■ **PROVIDED MATERIAL**:
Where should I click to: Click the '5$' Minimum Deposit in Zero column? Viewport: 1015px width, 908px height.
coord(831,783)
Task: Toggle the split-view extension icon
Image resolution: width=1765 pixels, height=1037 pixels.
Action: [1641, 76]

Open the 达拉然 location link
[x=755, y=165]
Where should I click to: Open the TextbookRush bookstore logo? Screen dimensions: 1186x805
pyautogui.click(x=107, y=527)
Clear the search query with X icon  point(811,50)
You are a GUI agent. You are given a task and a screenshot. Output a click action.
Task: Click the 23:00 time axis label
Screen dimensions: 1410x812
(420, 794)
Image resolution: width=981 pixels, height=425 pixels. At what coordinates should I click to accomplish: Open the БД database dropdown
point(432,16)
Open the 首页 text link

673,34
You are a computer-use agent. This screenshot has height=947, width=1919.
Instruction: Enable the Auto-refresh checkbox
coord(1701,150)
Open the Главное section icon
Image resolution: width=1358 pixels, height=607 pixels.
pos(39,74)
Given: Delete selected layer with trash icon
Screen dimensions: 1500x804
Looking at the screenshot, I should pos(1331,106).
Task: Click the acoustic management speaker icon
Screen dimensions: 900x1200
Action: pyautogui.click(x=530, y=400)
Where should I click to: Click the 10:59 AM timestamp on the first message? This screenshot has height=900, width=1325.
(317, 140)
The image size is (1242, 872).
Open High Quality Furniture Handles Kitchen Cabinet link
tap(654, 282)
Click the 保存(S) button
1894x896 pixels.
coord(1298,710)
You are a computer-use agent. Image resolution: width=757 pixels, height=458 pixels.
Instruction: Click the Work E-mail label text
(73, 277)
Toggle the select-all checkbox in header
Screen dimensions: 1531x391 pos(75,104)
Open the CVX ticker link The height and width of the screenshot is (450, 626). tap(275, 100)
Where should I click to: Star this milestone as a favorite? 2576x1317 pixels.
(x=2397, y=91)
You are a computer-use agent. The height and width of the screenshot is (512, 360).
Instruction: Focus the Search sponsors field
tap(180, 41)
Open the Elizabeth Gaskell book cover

■ **YOUR OBJECTIVE**:
Rewrite every one of the records with each "Instruction" changed to "Goal" and nothing else altered.

■ **COMPLETED EXERCISE**:
Where should I click to: Click the '5$' Minimum Deposit in Zero column? Viewport: 1015px width, 908px height.
coord(831,783)
Task: Toggle the split-view extension icon
Image resolution: width=1765 pixels, height=1037 pixels.
Action: [1641, 76]

Open the 达拉然 location link
[x=755, y=165]
Where should I click to: Open the TextbookRush bookstore logo? Screen dimensions: 1186x805
pyautogui.click(x=107, y=527)
Clear the search query with X icon  point(811,50)
You are a GUI agent. You are given a task and a screenshot. Output a click action.
Task: Click the 23:00 time axis label
Screen dimensions: 1410x812
(420, 794)
Image resolution: width=981 pixels, height=425 pixels. At what coordinates should I click to accomplish: Open the БД database dropdown
point(432,16)
Open the 首页 text link

673,34
You are a computer-use agent. This screenshot has height=947, width=1919.
Goal: Enable the Auto-refresh checkbox
coord(1701,150)
Open the Главное section icon
Image resolution: width=1358 pixels, height=607 pixels.
pos(39,74)
Given: Delete selected layer with trash icon
Screen dimensions: 1500x804
Looking at the screenshot, I should pos(1331,106).
Task: Click the acoustic management speaker icon
Screen dimensions: 900x1200
Action: pyautogui.click(x=530, y=400)
Where should I click to: Click the 10:59 AM timestamp on the first message? This screenshot has height=900, width=1325.
(317, 140)
The image size is (1242, 872).
Open High Quality Furniture Handles Kitchen Cabinet link
tap(654, 282)
Click the 保存(S) button
1894x896 pixels.
coord(1298,710)
You are a computer-use agent. Image resolution: width=757 pixels, height=458 pixels.
Goal: Click the Work E-mail label text
(73, 277)
Toggle the select-all checkbox in header
Screen dimensions: 1531x391 pos(75,104)
Open the CVX ticker link The height and width of the screenshot is (450, 626). tap(275, 100)
Where should I click to: Star this milestone as a favorite? 2576x1317 pixels.
(x=2397, y=91)
You are a computer-use agent. The height and width of the screenshot is (512, 360).
Goal: Focus the Search sponsors field
tap(180, 41)
Open the Elizabeth Gaskell book cover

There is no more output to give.